4.3 Experiments
In the experiments realized through this study, two
databases are used for testing the learning process.
The database used for learning contains 200 images
from different nature categories and is used to learn
the correlations between images and semantic
concepts. The database used in the learning process
is categorized into 50 semantic concepts. The system
learns each concept by submitting appreciatively 20
images per category. The testing database contains
500 unclassified images
The performance metrics, precision and average
normalized modified retrieval rate (ANMRR), are
computed to evaluate the efficiency and accuracy of
the rules generation and annotation methods
(Manjunath et al., 2001). These parameters are
computed as average for each image category as in
Table 1:
Table 1: The precision and ANMRR computed for each
image category.
As it can be observed from the experiments, the
results are strongly influenced by the complexity of
each image category. Actually, the results of
experiments are very promising, because they show
a small average normalized modified retrieval rate
and a good precision for the majority of the database
categories, making the system more reliable.
5 CONCLUSIONS
In this study we propose methods for semantic
image annotation based on visual content.
By comparison to other image annotation methods,
our proposed and developed methods have some
advantages:
The entire process is automated, and a great
number of semantic concepts can be defined.
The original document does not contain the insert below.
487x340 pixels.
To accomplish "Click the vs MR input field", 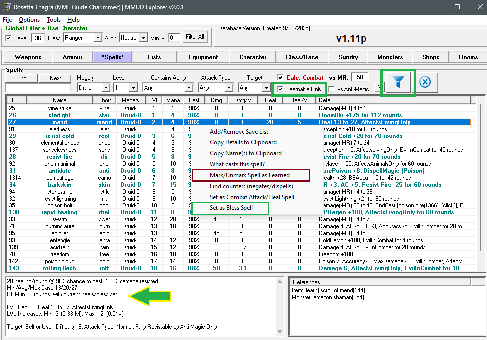I will tap(359, 77).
These methods can be easily extended to any
domain, because the visual features, semantic
indicators remain unchanged, and the semantic
rules are generated based on the set of example
labelled images used for learning semantic
concepts.
The spatial information is taken into account
and it offers rich semantic information about the
relationships of the image colour regions (left,
right, center, bottom, and upper).
The Prolog logic programming used to model
images and semantic rules facilitates the
interaction with them in a easier way.
The proposed methods have the limitation that
they can’t learn every semantic concept, due to the
fact that the segmentation algorithm is not capable to
segment images in real objects. Improvements can
be brought using a segmentation method with
greater semantic accuracy.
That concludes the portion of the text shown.